Alla luce di questi numeri il comportamento dell’Italia appare quindi quasi schizofrenico: «Ha un primato che in questo quadro di instabilità internazionale la metterebbe al riparo, eppure lo trascura», commenta Ronchi. Per la Cassa depositi e prestiti – addirittura – l’adozione di pratiche circolari ha già generato nel 2024 un risparmio di 16,4 miliardi per le imprese. Con un potenziale stimato di 119 miliardi al 2030.
«Perché allora non rafforzare questo vantaggio e usare l’economia circolare per rilanciare un made in Italy più autonomo, green e competitivo?», la domanda del presidente del Cen. Secondo cui questa analisi sconfessa chiaramente un altro principio che si sta insinuando nelle politiche di mercato europee: ovvero che bisogna rallentare la transizione ecologica per superare la crisi economica, «quando è esattamente il contrario». Certo la posta in palio è alta ma la strada per l’industria italiana, se vuole sopravvivere, non è più opzionale né rinviabile. È piuttosto una visione strategica: si tratta di investire in filiere locali e innovazione per ridurre la dipendenza dall’import di materie prime critiche come alluminio, rame e fosforo; e di valorizzare la capacità manifatturiera, trasformando lo scarto in valore. Solo così si può pensare di aumentare la sicurezza del sistema produttivo riducendo le incertezze e abbattendo i costi.

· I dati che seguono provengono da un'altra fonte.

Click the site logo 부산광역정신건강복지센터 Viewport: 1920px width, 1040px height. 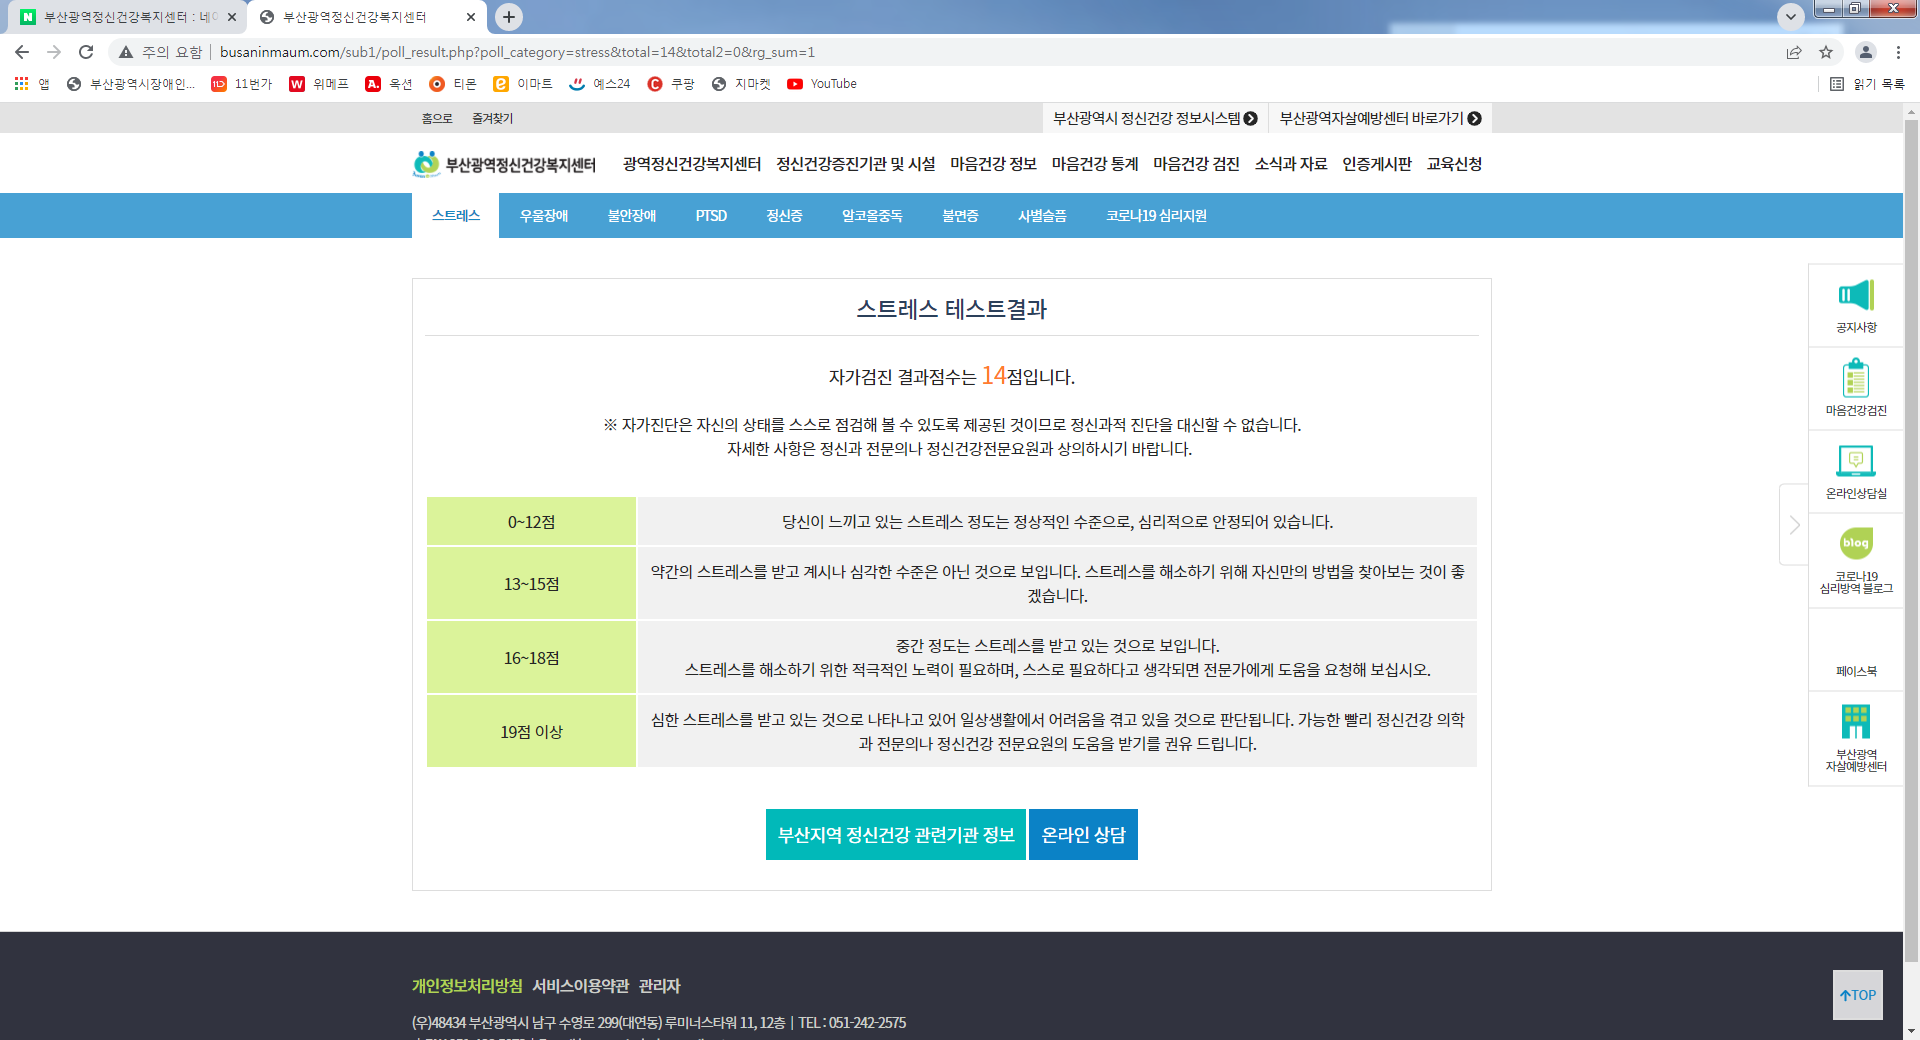pyautogui.click(x=505, y=164)
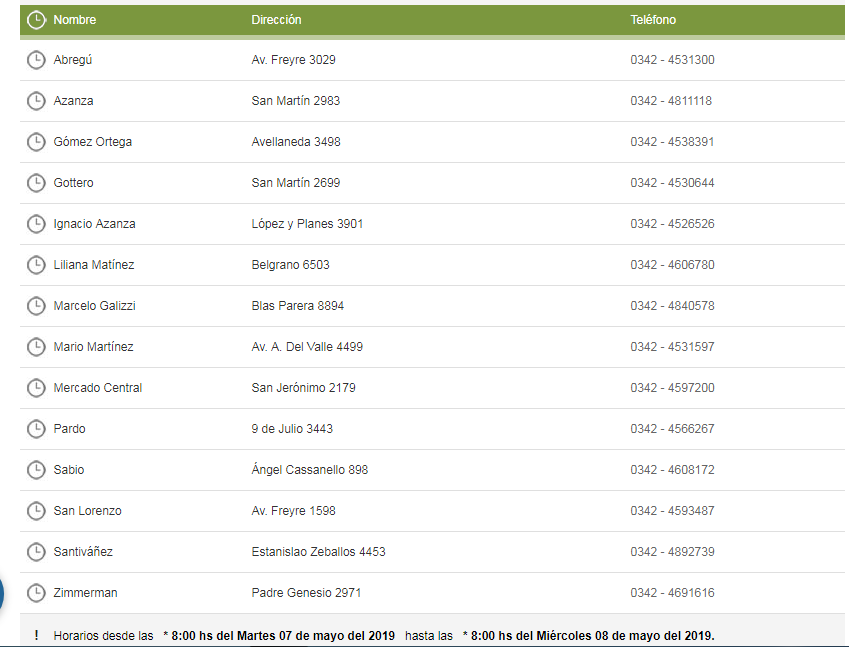This screenshot has height=647, width=849.
Task: Click the phone number 0342 - 4526526
Action: click(672, 224)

Che fare allora per superare questo impasse? Il Cen prende dall’ultimo bilancio dell’Ocse parte della sua ricetta per far decollare l’economia circolare. Innanzitutto «maggiore informazione verso i consumatori», che hanno visto i vantaggi della raccolta differenziata, sono predisposti a comportamenti virtuosi, ma non ne sanno abbastanza di circolarità. Non conoscono cioè i vantaggi di un prodotto ecologico “a monte”: che sia quindi più durevole, riparabile e riutilizzabile. Ma allo stesso tempo deve essere vantaggioso per il produttore. «Il mercato delle materie prime seconde oggi è ancora debole – spiega Ronchi – e mancano strumenti efficaci per monitorare i veri progressi della circolarità, che non si misurano solo dai rifiuti».

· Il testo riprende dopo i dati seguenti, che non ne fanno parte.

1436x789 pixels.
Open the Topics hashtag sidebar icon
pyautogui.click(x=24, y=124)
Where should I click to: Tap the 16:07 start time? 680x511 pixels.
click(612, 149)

Per superare questi ostacoli bisogna rendere «più convenienti per tutti le scelte sostenibili, usare la leva fiscale per premiare chi riduce gli sprechi e introdurre criteri circolari anche negli acquisti pubblici». E i benefici che si otterrebbero si leggono nero su bianco in una proiezione della Fondazione per lo sviluppo sostenibile: se da qui al 2030 si riuscisse a ridurre del 3,5% il consumo di materiali, dell’1% la produzione dei rifiuti, e ad aumentare dell’1,5% il tasso di riciclo, si otterrebbe un risparmio di oltre 82 miliardi di euro e una riduzione dell’import di materiali di 40 milioni di tonnellate. Con effetti importanti anche sull’ambiente, contribuendo così al percorso di decarbonizzazione e al contrasto alla crisi climatica (la Commissione Europea stima che l’aumento della circolarità possa ridurre i costi del sistema energetico di 45 miliardi di euro tra il 2031 e il 2050).

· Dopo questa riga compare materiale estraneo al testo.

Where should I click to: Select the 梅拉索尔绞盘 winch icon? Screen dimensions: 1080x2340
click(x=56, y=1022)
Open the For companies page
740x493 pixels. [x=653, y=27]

Non a caso l’Europa, con il Clean Industrial Deal, si è data come obiettivo quello di raddoppiare la circolarità della sua economia al 2030 e con il Circular Economy Act, la cui presentazione è prevista nel 2026, si punta ad accelerare ulteriormente la transizione. L’economia circolare conviene da tutti i punti di vista, l’Italia è già sul podio europeo in un momento strategico. Bisogna capire ora se vuole restarci, o se preferisce giocare un’altra partita.